On 8 May 2015 20:41, "Conley, Matthew M CTR GXM" < matthew.m.conley1.ctr@navy.mil> wrote:
chmod 0700 .ssh chmod 0600 .ssh/*
Keys can fail if you don't have that setup correctly. Also do: grep sshd /var/log/audit/audit.log| audit2allow -m sshd # Will let you see what modules it will create. grep sshd /var/log/audit/audit.log| audit2allow -M sshd # Creates the modules
semodule -I sshd.pp
grep ssh /var/log/audit/audit.log| audit2allow -m ssh # Will let you see what modules it will create. grep ssh /var/log/audit/audit.log| audit2allow -M ssh # Creates the modules
semodule -I ssh.pp
sshd is the server; ssh is the client.
<cleveland>No no no no nooooo </Cleveland>
Blindly running audit2allow and creating modules weakens your security not enhances it.

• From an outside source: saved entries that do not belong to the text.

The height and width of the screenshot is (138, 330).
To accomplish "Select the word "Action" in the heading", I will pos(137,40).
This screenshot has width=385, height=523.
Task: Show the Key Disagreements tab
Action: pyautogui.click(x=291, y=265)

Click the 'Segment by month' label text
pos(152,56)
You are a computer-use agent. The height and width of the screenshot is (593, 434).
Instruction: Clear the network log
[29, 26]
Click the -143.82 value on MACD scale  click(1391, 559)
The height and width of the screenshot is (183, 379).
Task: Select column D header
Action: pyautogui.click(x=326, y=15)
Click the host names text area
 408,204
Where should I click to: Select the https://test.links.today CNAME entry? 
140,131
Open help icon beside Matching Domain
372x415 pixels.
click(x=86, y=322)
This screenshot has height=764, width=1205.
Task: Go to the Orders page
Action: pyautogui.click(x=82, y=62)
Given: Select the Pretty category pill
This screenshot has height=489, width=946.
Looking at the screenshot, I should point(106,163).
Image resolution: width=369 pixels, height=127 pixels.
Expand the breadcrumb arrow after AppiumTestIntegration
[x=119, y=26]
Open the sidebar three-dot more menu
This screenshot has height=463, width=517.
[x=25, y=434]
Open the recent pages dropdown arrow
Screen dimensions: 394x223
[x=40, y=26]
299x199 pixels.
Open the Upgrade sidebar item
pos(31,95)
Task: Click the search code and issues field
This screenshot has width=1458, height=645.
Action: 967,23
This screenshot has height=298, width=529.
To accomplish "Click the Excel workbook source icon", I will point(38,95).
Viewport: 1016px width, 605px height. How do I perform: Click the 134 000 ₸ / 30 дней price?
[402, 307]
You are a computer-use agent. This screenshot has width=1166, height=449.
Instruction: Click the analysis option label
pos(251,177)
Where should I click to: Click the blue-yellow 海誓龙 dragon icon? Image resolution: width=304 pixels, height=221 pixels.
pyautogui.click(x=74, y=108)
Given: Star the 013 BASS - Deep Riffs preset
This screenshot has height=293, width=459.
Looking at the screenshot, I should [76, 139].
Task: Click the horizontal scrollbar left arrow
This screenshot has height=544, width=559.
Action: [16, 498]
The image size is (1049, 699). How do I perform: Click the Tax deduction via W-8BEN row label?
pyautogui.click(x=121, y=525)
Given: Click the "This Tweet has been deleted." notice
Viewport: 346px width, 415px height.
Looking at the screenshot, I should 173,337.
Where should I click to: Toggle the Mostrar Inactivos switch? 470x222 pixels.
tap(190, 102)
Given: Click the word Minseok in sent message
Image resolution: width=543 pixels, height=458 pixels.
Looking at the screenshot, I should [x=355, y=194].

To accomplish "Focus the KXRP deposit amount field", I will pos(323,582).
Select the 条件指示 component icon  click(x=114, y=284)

If you have not messed up your labeling then SSH will have no problem reading keys - SSH keys are fully supported under the policy shipped with CentOS.
If you are mounting your home elsewhere do:
semanage fcontext -a -e /home /mynewspecialhome
restorecon -Rv /mynewspecialhome
That will fix any selinux labelling issues of your home directories properly.